*YOUR ASSIGNMENT*
Copy the passage on the future of media again, from "But if you want" down to "like broadcast networks?", and swap "platform" for "service".

*PASSAGE*
◆ ◆ ◆ ◆ ◆ ◆ ◆
We’re moving from a time of scarcity to an era of abundance, experiencing megatrends that are changing commerce, transportation, and healthcare: connected consumers, on-demand services, internet-enabled connection and commerce.
So why do people wring their hands and get so worked up about the future of media? As it turns out, scarcity was perhaps the one thing that made media relevant, reliable, and even resilient.
Let’s look at media, and break apart its distinct pieces/parts.
This one is easy. Netflix made the shift from ad-supported TV to subscription without a cable bill. Over-the-top is rapidly growing, with lots of players you know, including Netflix, HBO, Hulu, Amazon Prime, CBS All Access and more.
But if you want to see where the real dramatic changes are taking place, take a look at Twitch, a live streaming video platform that includes video games and user-generated content, heralding a new kind of TV where audience and creators merge, and authentic participation is driving growth and revenues.
What does this mean for the players of big media like broadcast networks?
For advertiser-supported networks, their basic premise of delivering large audiences — mass media — is in danger of becoming obsolete, as consumers have more narrowcast choices. For the BBC, PBS and other public broadcasters, the shift from government support to some mechanism of paid subscription is far from certain.
My prediction here: Nothing to worry about. Entertainment may shift from big “water-cooler" events to more narrow topics and subjects, but consumers have already voted with the swipe of their credit cards. They want entertainment, and they’ll pay for it.
Advertising? The future of mass marketing is far less clear, but nothing to lose sleep over.
Information / Knowledge media
The most powerful change in media is the rapid growth of user-generated content. Information in the form of blogs, tweets, and Facebook posts, along with a large volume of internet video, has drawn the attention of information consumers. There’s professionally curated video like TED Talks and Kahn Academy at the top, and a massive collection of user-generated tips, how-tos, and opinion videos.
◆ ◆ ◆ ◆ ◆ ◆ ◆
*THE DATA*
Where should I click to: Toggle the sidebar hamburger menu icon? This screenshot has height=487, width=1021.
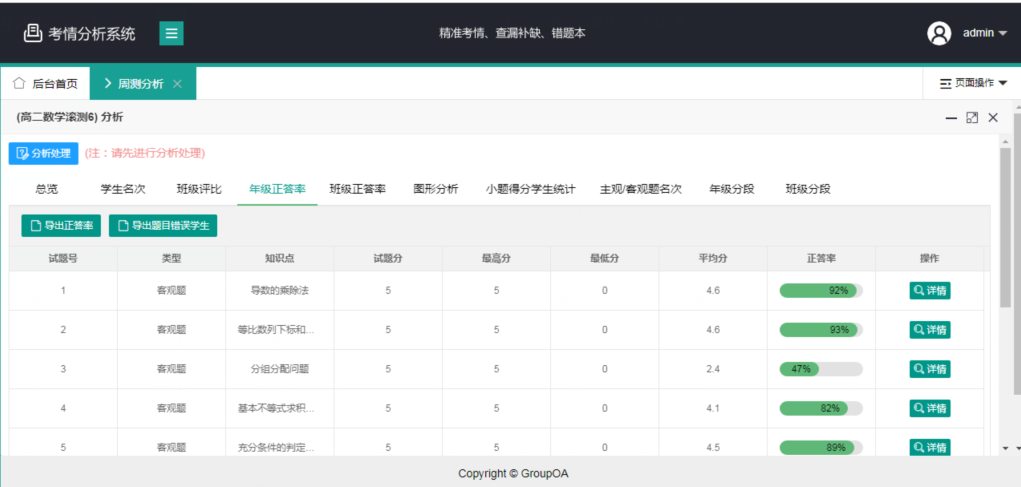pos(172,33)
◆ ◆ ◆ ◆ ◆ ◆ ◆
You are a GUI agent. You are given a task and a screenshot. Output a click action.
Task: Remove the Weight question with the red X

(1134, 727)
◆ ◆ ◆ ◆ ◆ ◆ ◆
*ANSWER TO THIS PROBLEM*
But if you want to see where the real dramatic changes are taking place, take a look at Twitch, a live streaming video service that includes video games and user-generated content, heralding a new kind of TV where audience and creators merge, and authentic participation is driving growth and revenues.
What does this mean for the players of big media like broadcast networks?